__Directions__: Pull out every line of the records below that contains the word "about", and copy each such line in full.

## Start Provided entries

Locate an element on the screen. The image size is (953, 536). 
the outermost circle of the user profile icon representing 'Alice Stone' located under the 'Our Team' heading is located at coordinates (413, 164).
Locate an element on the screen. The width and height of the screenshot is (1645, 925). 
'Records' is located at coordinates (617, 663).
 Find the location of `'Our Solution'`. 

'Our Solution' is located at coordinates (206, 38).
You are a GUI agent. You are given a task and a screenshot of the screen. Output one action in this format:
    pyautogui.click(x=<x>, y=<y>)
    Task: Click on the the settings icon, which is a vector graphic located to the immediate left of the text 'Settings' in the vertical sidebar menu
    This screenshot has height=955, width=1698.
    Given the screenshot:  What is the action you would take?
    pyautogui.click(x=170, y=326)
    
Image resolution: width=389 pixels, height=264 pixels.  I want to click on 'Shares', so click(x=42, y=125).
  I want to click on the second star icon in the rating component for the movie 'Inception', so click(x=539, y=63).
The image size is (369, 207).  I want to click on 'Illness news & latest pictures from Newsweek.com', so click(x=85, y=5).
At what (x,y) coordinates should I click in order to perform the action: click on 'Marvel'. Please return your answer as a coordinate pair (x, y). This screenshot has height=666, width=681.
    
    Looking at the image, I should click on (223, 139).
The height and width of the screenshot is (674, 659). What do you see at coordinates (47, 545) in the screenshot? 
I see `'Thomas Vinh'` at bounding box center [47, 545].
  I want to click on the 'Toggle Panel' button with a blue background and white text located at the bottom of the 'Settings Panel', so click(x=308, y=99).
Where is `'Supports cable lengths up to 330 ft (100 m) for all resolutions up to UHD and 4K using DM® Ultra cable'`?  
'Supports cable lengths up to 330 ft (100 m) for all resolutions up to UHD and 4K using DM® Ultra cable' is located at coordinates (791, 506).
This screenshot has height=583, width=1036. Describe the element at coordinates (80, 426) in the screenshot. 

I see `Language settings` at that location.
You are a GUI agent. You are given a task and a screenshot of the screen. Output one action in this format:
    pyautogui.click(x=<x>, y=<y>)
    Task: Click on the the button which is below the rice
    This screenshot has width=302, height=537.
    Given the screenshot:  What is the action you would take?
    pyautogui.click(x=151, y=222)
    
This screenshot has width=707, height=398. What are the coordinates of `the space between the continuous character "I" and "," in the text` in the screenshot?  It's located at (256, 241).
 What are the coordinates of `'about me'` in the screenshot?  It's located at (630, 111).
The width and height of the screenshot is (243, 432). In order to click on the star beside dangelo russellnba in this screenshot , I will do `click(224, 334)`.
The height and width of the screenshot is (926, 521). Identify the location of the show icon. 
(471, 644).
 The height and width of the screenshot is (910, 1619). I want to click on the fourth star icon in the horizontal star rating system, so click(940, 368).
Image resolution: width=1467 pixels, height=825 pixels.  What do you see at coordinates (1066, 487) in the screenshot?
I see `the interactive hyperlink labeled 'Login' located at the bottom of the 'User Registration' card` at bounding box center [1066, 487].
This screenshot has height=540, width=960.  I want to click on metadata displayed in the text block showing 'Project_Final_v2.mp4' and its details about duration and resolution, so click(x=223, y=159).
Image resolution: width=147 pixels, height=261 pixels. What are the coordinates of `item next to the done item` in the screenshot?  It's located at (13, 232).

## End Provided entries

__Result of this task__:
 What are the coordinates of `'about me'` in the screenshot?  It's located at (630, 111).
This screenshot has height=540, width=960.  I want to click on metadata displayed in the text block showing 'Project_Final_v2.mp4' and its details about duration and resolution, so click(x=223, y=159).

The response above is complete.